=== Your task ===
Retype the entries in full.

============

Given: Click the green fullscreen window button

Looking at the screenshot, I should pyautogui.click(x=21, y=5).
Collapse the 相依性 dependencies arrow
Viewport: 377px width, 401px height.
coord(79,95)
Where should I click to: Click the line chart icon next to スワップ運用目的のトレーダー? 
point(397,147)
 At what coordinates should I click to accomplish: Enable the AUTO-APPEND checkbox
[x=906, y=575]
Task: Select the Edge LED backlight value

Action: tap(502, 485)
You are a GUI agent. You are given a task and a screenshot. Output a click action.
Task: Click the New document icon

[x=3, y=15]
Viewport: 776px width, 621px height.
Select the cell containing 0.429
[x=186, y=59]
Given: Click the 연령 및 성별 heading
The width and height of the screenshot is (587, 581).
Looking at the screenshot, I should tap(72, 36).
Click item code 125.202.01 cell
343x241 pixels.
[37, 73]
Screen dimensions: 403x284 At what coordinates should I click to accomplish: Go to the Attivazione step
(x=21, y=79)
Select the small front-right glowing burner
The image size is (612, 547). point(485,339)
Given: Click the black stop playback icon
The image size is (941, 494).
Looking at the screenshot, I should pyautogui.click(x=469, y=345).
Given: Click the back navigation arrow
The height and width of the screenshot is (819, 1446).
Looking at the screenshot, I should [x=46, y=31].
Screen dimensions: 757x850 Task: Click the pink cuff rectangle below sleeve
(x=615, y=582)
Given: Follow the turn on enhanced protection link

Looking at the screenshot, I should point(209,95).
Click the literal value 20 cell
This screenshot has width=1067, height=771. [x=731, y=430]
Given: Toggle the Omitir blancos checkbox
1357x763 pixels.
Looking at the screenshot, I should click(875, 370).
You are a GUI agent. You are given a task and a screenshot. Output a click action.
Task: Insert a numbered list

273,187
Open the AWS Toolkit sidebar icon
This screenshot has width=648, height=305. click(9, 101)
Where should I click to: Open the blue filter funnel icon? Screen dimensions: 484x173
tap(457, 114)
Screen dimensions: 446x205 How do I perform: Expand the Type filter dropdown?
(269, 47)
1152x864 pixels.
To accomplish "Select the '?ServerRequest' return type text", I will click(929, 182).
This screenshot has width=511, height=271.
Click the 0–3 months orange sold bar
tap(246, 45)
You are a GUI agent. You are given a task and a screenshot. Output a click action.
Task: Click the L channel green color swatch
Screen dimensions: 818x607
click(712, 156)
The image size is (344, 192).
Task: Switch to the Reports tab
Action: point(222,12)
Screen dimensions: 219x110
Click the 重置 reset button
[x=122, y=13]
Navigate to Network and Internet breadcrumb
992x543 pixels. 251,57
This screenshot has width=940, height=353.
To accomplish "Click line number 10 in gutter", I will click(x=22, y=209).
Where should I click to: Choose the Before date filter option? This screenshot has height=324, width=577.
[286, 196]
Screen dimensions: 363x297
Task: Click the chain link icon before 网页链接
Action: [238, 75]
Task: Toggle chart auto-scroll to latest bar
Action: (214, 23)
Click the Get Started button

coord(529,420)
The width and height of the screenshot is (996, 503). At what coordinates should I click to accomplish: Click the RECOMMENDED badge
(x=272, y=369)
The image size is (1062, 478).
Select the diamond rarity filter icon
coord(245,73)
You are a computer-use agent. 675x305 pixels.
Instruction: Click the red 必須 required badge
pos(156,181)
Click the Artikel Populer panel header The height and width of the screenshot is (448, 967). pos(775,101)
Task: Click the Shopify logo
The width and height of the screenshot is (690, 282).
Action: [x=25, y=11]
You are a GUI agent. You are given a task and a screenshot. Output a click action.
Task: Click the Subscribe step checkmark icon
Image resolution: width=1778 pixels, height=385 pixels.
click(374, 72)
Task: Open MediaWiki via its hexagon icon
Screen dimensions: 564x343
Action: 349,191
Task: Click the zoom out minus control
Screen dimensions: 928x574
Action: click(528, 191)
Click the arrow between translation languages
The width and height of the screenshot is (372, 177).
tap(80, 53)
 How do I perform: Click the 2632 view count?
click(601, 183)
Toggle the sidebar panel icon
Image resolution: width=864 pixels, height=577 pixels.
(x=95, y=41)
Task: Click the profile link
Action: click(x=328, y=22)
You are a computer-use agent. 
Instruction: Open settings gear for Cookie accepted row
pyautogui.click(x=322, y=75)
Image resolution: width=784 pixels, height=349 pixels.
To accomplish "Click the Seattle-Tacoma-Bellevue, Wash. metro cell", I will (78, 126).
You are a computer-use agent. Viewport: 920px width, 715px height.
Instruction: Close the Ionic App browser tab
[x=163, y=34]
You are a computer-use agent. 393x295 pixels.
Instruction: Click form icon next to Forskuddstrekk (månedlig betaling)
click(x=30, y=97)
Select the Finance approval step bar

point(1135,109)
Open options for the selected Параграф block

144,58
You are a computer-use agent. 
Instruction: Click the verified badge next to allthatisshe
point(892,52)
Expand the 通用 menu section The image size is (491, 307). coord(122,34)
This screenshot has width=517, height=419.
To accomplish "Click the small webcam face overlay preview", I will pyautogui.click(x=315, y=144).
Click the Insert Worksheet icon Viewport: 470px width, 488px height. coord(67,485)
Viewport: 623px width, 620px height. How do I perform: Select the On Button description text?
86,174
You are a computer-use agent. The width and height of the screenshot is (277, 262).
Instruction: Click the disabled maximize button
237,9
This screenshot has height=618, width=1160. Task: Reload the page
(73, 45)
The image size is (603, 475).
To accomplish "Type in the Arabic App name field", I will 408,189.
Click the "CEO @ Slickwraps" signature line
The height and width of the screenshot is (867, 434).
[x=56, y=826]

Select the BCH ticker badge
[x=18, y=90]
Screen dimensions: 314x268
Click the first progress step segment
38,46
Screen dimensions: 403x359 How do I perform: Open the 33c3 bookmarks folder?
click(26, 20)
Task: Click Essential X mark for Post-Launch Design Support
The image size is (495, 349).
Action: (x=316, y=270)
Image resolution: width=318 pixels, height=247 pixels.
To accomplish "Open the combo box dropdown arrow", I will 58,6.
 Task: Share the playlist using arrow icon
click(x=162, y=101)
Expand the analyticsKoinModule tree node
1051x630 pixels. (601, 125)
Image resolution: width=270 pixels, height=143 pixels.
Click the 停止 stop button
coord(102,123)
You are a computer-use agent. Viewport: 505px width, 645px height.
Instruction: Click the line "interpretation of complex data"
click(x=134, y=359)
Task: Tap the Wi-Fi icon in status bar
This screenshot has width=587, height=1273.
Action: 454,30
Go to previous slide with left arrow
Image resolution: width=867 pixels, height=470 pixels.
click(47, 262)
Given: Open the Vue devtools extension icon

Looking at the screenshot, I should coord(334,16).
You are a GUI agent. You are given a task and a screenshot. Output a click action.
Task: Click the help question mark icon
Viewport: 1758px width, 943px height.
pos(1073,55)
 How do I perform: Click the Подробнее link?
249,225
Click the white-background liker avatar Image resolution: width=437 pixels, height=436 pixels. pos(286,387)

============

=== Task response ===
Given: Click the green fullscreen window button

Looking at the screenshot, I should pyautogui.click(x=21, y=5).
Collapse the 相依性 dependencies arrow
Viewport: 377px width, 401px height.
coord(79,95)
Where should I click to: Click the line chart icon next to スワップ運用目的のトレーダー? 
point(397,147)
 At what coordinates should I click to accomplish: Enable the AUTO-APPEND checkbox
[x=906, y=575]
Task: Select the Edge LED backlight value

Action: tap(502, 485)
You are a GUI agent. You are given a task and a screenshot. Output a click action.
Task: Click the New document icon

[x=3, y=15]
Viewport: 776px width, 621px height.
Select the cell containing 0.429
[x=186, y=59]
Given: Click the 연령 및 성별 heading
The width and height of the screenshot is (587, 581).
Looking at the screenshot, I should tap(72, 36).
Click item code 125.202.01 cell
343x241 pixels.
[37, 73]
Screen dimensions: 403x284 At what coordinates should I click to accomplish: Go to the Attivazione step
(x=21, y=79)
Select the small front-right glowing burner
The image size is (612, 547). point(485,339)
Given: Click the black stop playback icon
The image size is (941, 494).
Looking at the screenshot, I should pyautogui.click(x=469, y=345).
Given: Click the back navigation arrow
The height and width of the screenshot is (819, 1446).
Looking at the screenshot, I should [x=46, y=31].
Screen dimensions: 757x850 Task: Click the pink cuff rectangle below sleeve
(x=615, y=582)
Given: Follow the turn on enhanced protection link

Looking at the screenshot, I should point(209,95).
Click the literal value 20 cell
This screenshot has width=1067, height=771. [x=731, y=430]
Given: Toggle the Omitir blancos checkbox
1357x763 pixels.
Looking at the screenshot, I should click(875, 370).
You are a GUI agent. You are given a task and a screenshot. Output a click action.
Task: Insert a numbered list

273,187
Open the AWS Toolkit sidebar icon
This screenshot has width=648, height=305. click(9, 101)
Where should I click to: Open the blue filter funnel icon? Screen dimensions: 484x173
tap(457, 114)
Screen dimensions: 446x205 How do I perform: Expand the Type filter dropdown?
(269, 47)
1152x864 pixels.
To accomplish "Select the '?ServerRequest' return type text", I will click(929, 182).
This screenshot has width=511, height=271.
Click the 0–3 months orange sold bar
tap(246, 45)
You are a GUI agent. You are given a task and a screenshot. Output a click action.
Task: Click the L channel green color swatch
Screen dimensions: 818x607
click(712, 156)
The image size is (344, 192).
Task: Switch to the Reports tab
Action: point(222,12)
Screen dimensions: 219x110
Click the 重置 reset button
[x=122, y=13]
Navigate to Network and Internet breadcrumb
992x543 pixels. 251,57
This screenshot has width=940, height=353.
To accomplish "Click line number 10 in gutter", I will click(x=22, y=209).
Where should I click to: Choose the Before date filter option? This screenshot has height=324, width=577.
[286, 196]
Screen dimensions: 363x297
Task: Click the chain link icon before 网页链接
Action: [238, 75]
Task: Toggle chart auto-scroll to latest bar
Action: (214, 23)
Click the Get Started button

coord(529,420)
The width and height of the screenshot is (996, 503). At what coordinates should I click to accomplish: Click the RECOMMENDED badge
(x=272, y=369)
The image size is (1062, 478).
Select the diamond rarity filter icon
coord(245,73)
You are a computer-use agent. 675x305 pixels.
Instruction: Click the red 必須 required badge
pos(156,181)
Click the Artikel Populer panel header The height and width of the screenshot is (448, 967). pos(775,101)
Task: Click the Shopify logo
The width and height of the screenshot is (690, 282).
Action: [x=25, y=11]
You are a GUI agent. You are given a task and a screenshot. Output a click action.
Task: Click the Subscribe step checkmark icon
Image resolution: width=1778 pixels, height=385 pixels.
click(374, 72)
Task: Open MediaWiki via its hexagon icon
Screen dimensions: 564x343
Action: 349,191
Task: Click the zoom out minus control
Screen dimensions: 928x574
Action: click(528, 191)
Click the arrow between translation languages
The width and height of the screenshot is (372, 177).
tap(80, 53)
 How do I perform: Click the 2632 view count?
click(601, 183)
Toggle the sidebar panel icon
Image resolution: width=864 pixels, height=577 pixels.
(x=95, y=41)
Task: Click the profile link
Action: click(x=328, y=22)
You are a computer-use agent. 
Instruction: Open settings gear for Cookie accepted row
pyautogui.click(x=322, y=75)
Image resolution: width=784 pixels, height=349 pixels.
To accomplish "Click the Seattle-Tacoma-Bellevue, Wash. metro cell", I will (78, 126).
You are a computer-use agent. Viewport: 920px width, 715px height.
Instruction: Close the Ionic App browser tab
[x=163, y=34]
You are a computer-use agent. 393x295 pixels.
Instruction: Click form icon next to Forskuddstrekk (månedlig betaling)
click(x=30, y=97)
Select the Finance approval step bar

point(1135,109)
Open options for the selected Параграф block

144,58
You are a computer-use agent. 
Instruction: Click the verified badge next to allthatisshe
point(892,52)
Expand the 通用 menu section The image size is (491, 307). coord(122,34)
This screenshot has width=517, height=419.
To accomplish "Click the small webcam face overlay preview", I will pyautogui.click(x=315, y=144).
Click the Insert Worksheet icon Viewport: 470px width, 488px height. coord(67,485)
Viewport: 623px width, 620px height. How do I perform: Select the On Button description text?
86,174
You are a computer-use agent. The width and height of the screenshot is (277, 262).
Instruction: Click the disabled maximize button
237,9
This screenshot has height=618, width=1160. Task: Reload the page
(73, 45)
The image size is (603, 475).
To accomplish "Type in the Arabic App name field", I will 408,189.
Click the "CEO @ Slickwraps" signature line
The height and width of the screenshot is (867, 434).
[x=56, y=826]

Select the BCH ticker badge
[x=18, y=90]
Screen dimensions: 314x268
Click the first progress step segment
38,46
Screen dimensions: 403x359 How do I perform: Open the 33c3 bookmarks folder?
click(26, 20)
Task: Click Essential X mark for Post-Launch Design Support
The image size is (495, 349).
Action: (x=316, y=270)
Image resolution: width=318 pixels, height=247 pixels.
To accomplish "Open the combo box dropdown arrow", I will 58,6.
 Task: Share the playlist using arrow icon
click(x=162, y=101)
Expand the analyticsKoinModule tree node
1051x630 pixels. (601, 125)
Image resolution: width=270 pixels, height=143 pixels.
Click the 停止 stop button
coord(102,123)
You are a computer-use agent. Viewport: 505px width, 645px height.
Instruction: Click the line "interpretation of complex data"
click(x=134, y=359)
Task: Tap the Wi-Fi icon in status bar
This screenshot has width=587, height=1273.
Action: 454,30
Go to previous slide with left arrow
Image resolution: width=867 pixels, height=470 pixels.
click(47, 262)
Given: Open the Vue devtools extension icon

Looking at the screenshot, I should coord(334,16).
You are a GUI agent. You are given a task and a screenshot. Output a click action.
Task: Click the help question mark icon
Viewport: 1758px width, 943px height.
pos(1073,55)
 How do I perform: Click the Подробнее link?
249,225
Click the white-background liker avatar Image resolution: width=437 pixels, height=436 pixels. pos(286,387)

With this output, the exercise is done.